I think most of us are already using an opiate such as fentanyl pre-induction for other reasons.  Evidence for using it in TBI? – once again – no direct evidence.  If you are trying to block the catecholamine surge – then you need big doses – 3mcg/kg.  But beware of the potential for hypotension

If you want detail – check out Brain Lin’s lecture on Neuroprotective RSI via Free Emergency Talks (here).

Most of us are still using some type of paralytic for RSI in trauma / head injury. In the past sux has been used but there has always been the nagging question about tis potential to cause a rise in ICP (hence drop CPP). There was a trend to “pretreating” with a small dose of non-depolarising agent – but this was never really validated in humans. Here is a paper from 2001 that reviewed this question Emerg Med Journ.  Once again – no clear positive evidence, it remains unproven and not recommended.

Now with the trend towards using rocuronium as 1st line in RSI – is this debate obsolete?  Can we just use roc and not worry about the sux issues?

The selection of an appropriate dose is probably the most important factor – you do not want to drop the BP at all, the brain’s perfusion relies on maintaining a decent BP.  The literature on what constitutes a ‘decent BP’ varies but 90 – 100 mmHg are widely used minimum systolic BP you should allow.  [Important note: head-injury means you have to run with a higher MAP than we teach for other trauma ie. 65 mmHg]
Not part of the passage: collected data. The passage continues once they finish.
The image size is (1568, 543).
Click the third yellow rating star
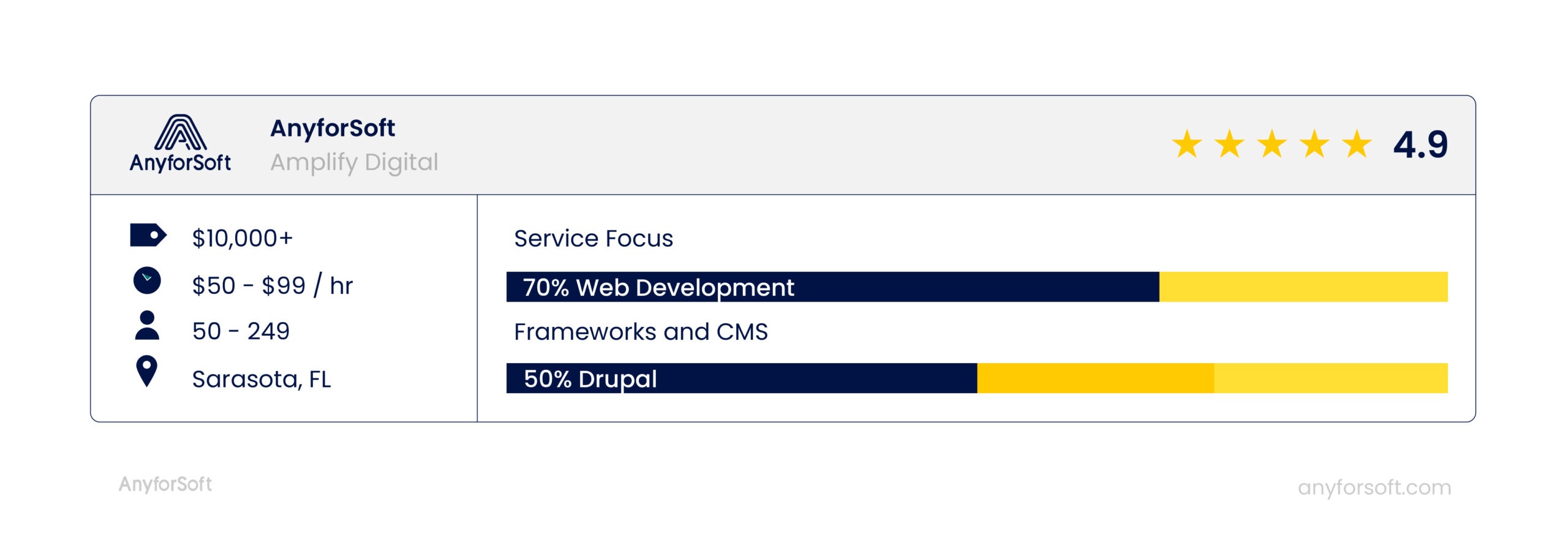(1272, 144)
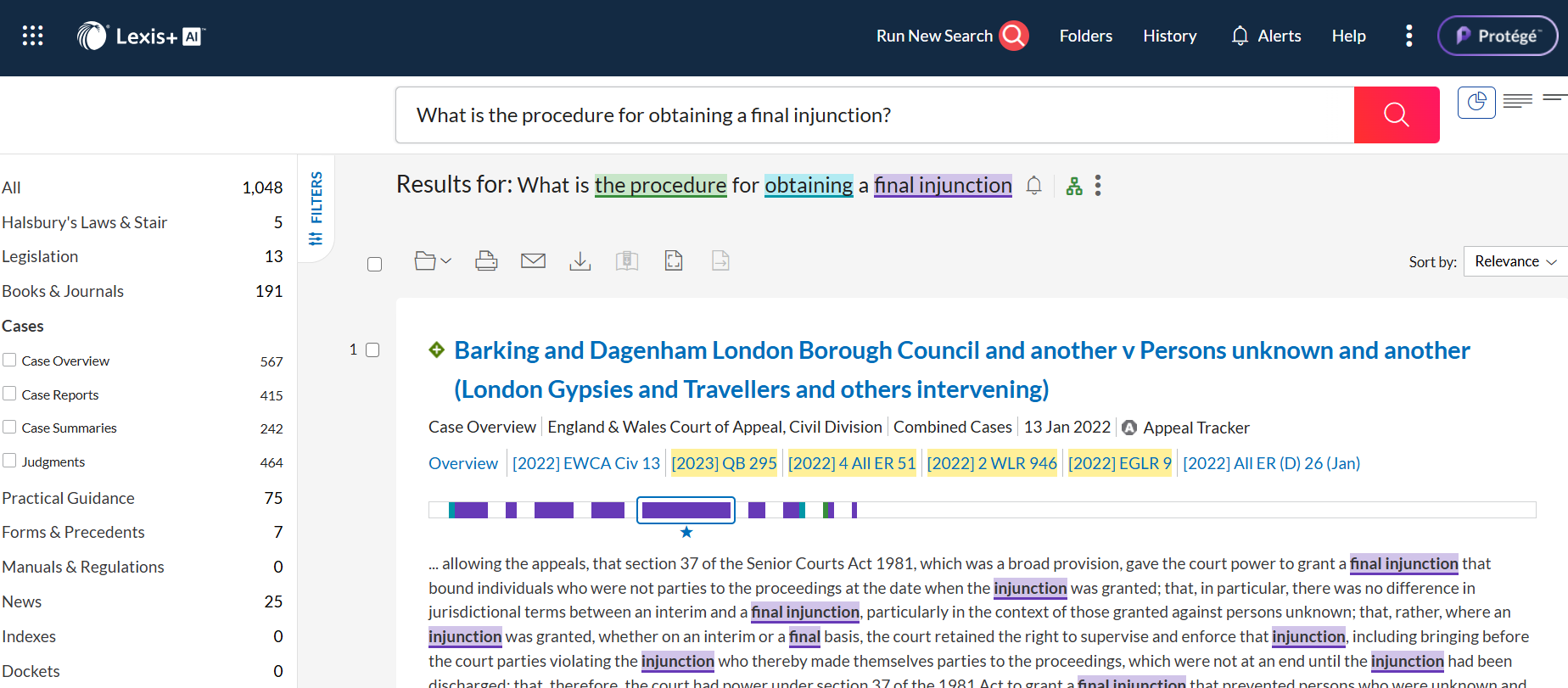Open the more options kebab menu in header
1568x688 pixels.
[1408, 36]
Traditionally agents such as thiopentone and propofol have been used in Australia – we do not have etomidate. Ketamine has been widely not used due to the theory that it increases ICP. But what does the evidence show? Flianovsky et al did a nice lit review on the topic in CJEM in 2010 – they concluded it did no harm and had ideal haemodynamic profile to maintain CPP – so no positive evidence, but sounds like a good agent. 
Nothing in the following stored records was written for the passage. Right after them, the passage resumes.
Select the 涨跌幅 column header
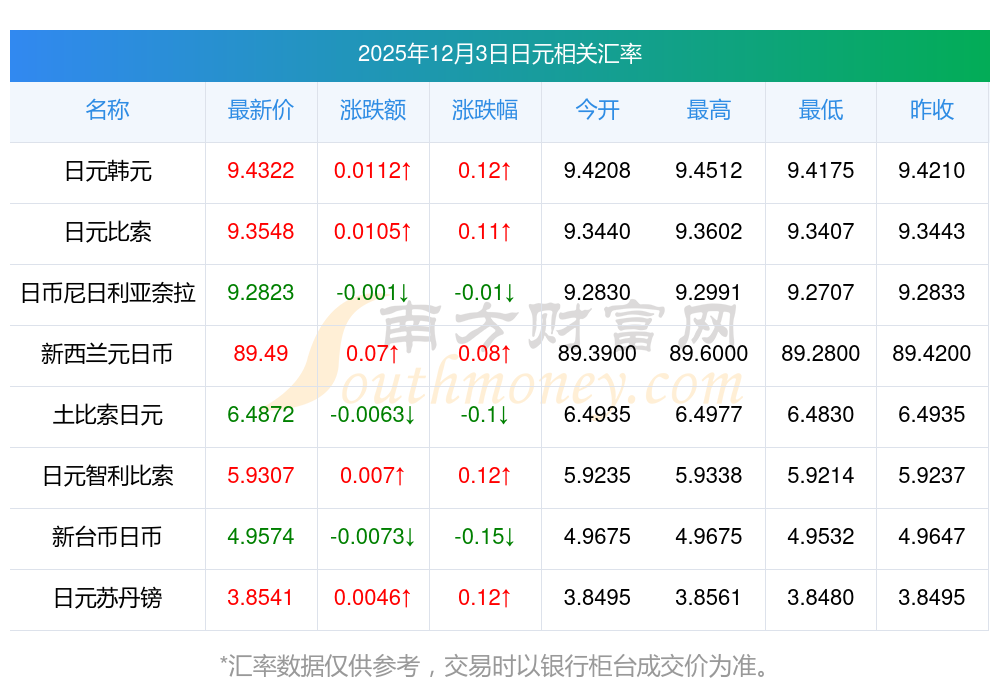Screen dimensions: 1000x697 point(484,110)
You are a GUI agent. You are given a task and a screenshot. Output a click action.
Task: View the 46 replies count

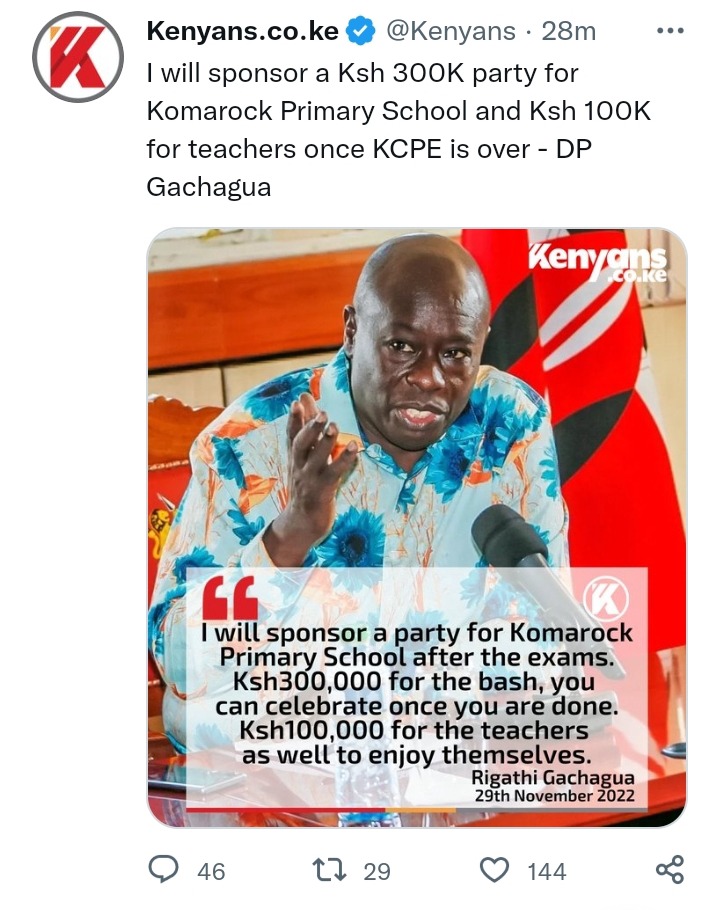[211, 871]
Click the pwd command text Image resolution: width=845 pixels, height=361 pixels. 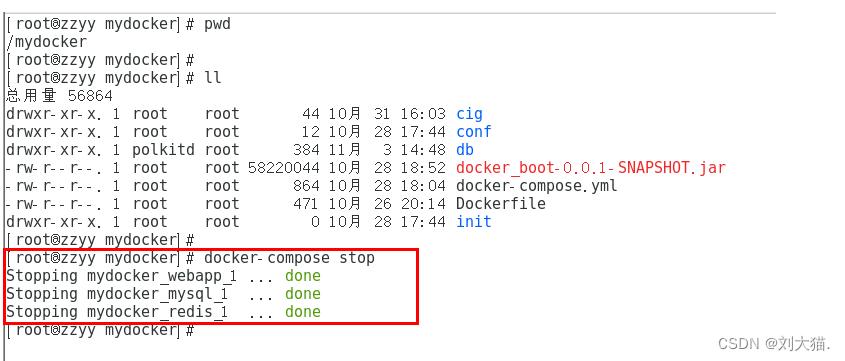click(217, 25)
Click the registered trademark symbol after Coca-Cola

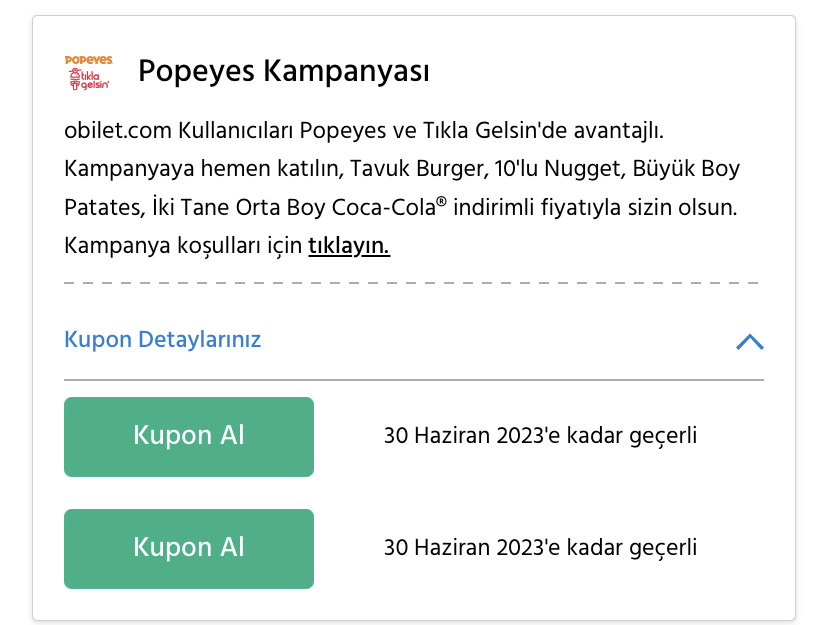(x=441, y=202)
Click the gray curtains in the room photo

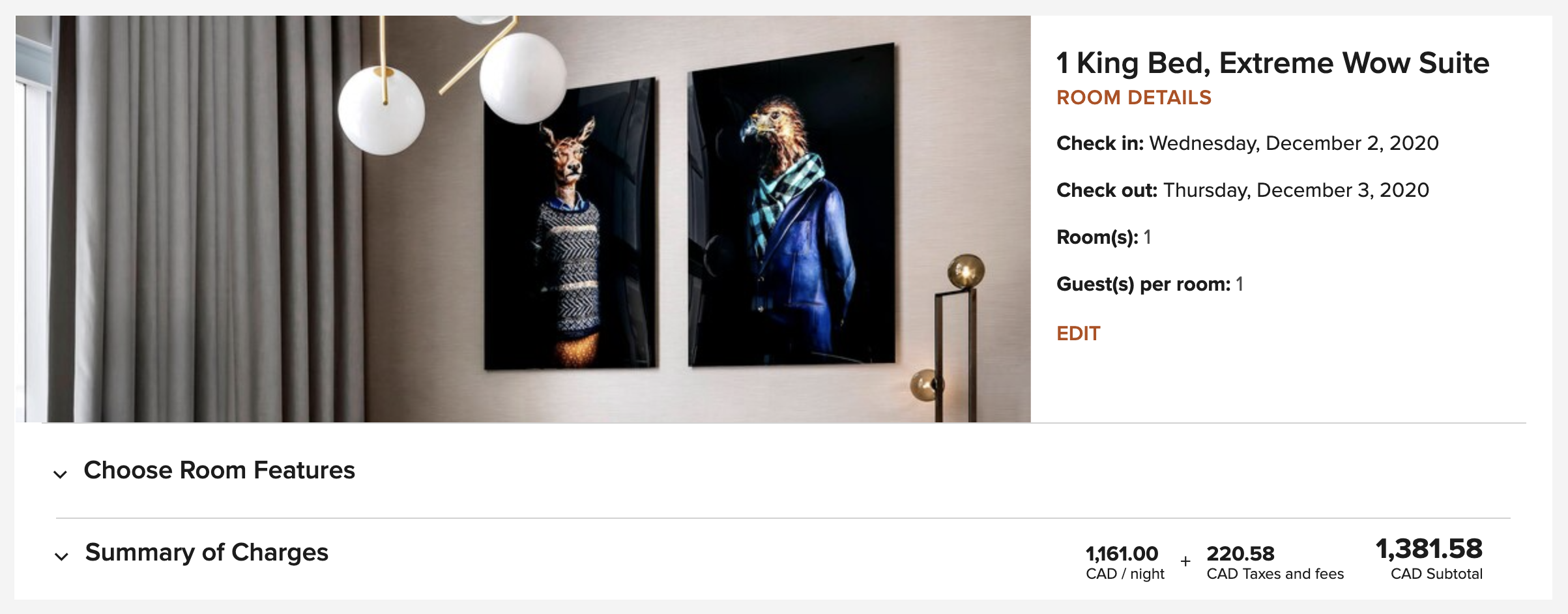(x=196, y=219)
Keep patient head up 20 – 30 degrees

Avoid any constrictive ties / dressings around the neck that can impede venous drainage of the skull

Preferably no CVC in the jugulars

Monitor – BP (MAP), RR, heart rate closely – an arterial line will assist with accurate BP assessment and gas monitoring

Monitor ECG for arrhythmias

OK. That is enough for one post.  Case 055 is to be continued…. oodles of evidence in the next part.  Sorry there is not much in the literature for the stuff above.

Love to hear your comments on the management thus far.

There is a great twitter debate going on if you are keen to follow – @broomedocs  6/6/12

 

 

 

Comments

  1. I’m generally a big fan of rocuronium, but this may be a case where sux is a better idea as the neuro exam will be lost for an additional 30-50 minutes with roc. Something to consider.

  2. Hi Seth, I hear what you are saying. Neuro exam would be nice, but for a lot of remoe docs this case is really about getting them out to the bigger centre intact . In our retrieval services the mantra is for continous paralysis – I know it is frowned on in ICU land.

    Maybe the best ting to do is a quick neuro assessment of gross motor function, reflexes etc up front before intubation. None of my colleagues would be happy to have these patients light enought to do a neuro exam on in the ED, that would wait until they are in the ICU

    • valid point. if you’re already giving maximal care etc then change in exam won’t mean change in management. but you might miss the chance for a burr hole!